Norman is the embodiment of the conscience of our party with a series of excellent articles from mental health, social care, patient safety and the leading health issues of our times.
Anyone who has a close relative with Dementia will appreciate what is being done. It is a truly horrible illness that all too often robs you of the person you love although their physical presence remains.
I’m especially pleased to see improvements on the rate of diagnosis, though I’d like to know what these figures are based on. There was some debate amongst the medical profession about whether patients should be told if they are risk of Dementia. I firmly believe that we all have a right to know what conditions we have, whatever it is, and I hope early discussion with the patient will be encouraged by the Dept. of Health.
Maybe this will improve things – who knows?

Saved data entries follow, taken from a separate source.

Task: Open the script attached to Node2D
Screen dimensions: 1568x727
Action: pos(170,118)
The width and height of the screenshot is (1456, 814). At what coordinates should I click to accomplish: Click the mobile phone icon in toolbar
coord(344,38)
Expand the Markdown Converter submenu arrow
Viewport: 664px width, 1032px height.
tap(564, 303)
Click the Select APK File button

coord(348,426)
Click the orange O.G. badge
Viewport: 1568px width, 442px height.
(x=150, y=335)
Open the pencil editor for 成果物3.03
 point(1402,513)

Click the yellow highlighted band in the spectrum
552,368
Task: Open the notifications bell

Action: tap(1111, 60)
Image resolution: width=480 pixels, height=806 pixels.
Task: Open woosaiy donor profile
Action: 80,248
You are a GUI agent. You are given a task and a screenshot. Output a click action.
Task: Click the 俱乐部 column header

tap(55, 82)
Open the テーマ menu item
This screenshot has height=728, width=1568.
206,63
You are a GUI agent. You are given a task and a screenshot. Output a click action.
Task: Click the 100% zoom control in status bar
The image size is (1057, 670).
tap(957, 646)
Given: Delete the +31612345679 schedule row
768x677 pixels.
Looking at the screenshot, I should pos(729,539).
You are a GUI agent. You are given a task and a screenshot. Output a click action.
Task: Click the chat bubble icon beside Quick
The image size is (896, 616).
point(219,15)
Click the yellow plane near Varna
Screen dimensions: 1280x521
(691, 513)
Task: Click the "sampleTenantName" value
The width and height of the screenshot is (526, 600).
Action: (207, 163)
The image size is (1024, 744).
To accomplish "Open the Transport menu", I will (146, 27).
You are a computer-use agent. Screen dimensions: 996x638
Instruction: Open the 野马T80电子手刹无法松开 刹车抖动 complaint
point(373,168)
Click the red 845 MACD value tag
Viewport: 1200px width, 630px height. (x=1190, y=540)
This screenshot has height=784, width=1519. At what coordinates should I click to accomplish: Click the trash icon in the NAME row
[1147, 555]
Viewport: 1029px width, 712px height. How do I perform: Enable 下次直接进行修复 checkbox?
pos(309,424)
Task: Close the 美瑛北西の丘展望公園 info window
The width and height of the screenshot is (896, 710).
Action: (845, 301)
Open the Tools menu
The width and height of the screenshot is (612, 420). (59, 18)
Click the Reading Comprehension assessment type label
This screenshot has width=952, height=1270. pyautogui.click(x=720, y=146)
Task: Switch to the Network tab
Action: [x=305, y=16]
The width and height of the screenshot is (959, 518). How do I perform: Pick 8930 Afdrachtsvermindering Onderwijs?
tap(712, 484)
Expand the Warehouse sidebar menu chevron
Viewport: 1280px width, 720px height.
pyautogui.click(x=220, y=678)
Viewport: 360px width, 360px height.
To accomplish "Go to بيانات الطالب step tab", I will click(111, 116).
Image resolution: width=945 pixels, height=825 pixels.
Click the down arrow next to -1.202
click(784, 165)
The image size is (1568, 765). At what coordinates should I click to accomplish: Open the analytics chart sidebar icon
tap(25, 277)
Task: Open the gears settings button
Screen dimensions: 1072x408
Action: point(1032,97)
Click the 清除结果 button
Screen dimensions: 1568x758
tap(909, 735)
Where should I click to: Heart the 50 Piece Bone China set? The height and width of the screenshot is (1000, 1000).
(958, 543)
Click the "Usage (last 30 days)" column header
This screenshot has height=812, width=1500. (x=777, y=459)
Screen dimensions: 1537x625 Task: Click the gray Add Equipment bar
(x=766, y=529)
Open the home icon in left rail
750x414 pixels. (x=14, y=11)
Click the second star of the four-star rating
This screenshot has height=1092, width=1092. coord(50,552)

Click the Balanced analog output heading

Certainly there is plenty of scope for improvement. Communication between different agencies of the state seems to be minimal (no one told me I was meant to be notifying the DVLA that my father couldn’t drive any more). Many things seem to rely on people’s families sorting things out – and often the legal and administrative procedures seem to be designed to make things as difficult as possible for them. And what happens to people who don’t have any immediate family, I don’t know.
Really important stuff. Keep up the good work Norman.
It is great that Norman is being so clear about the value of diagnosis. There are many sources of social and community support for people with dementia even when there are no medical options. It would also be very interesting to know his views on the ethics of telecare.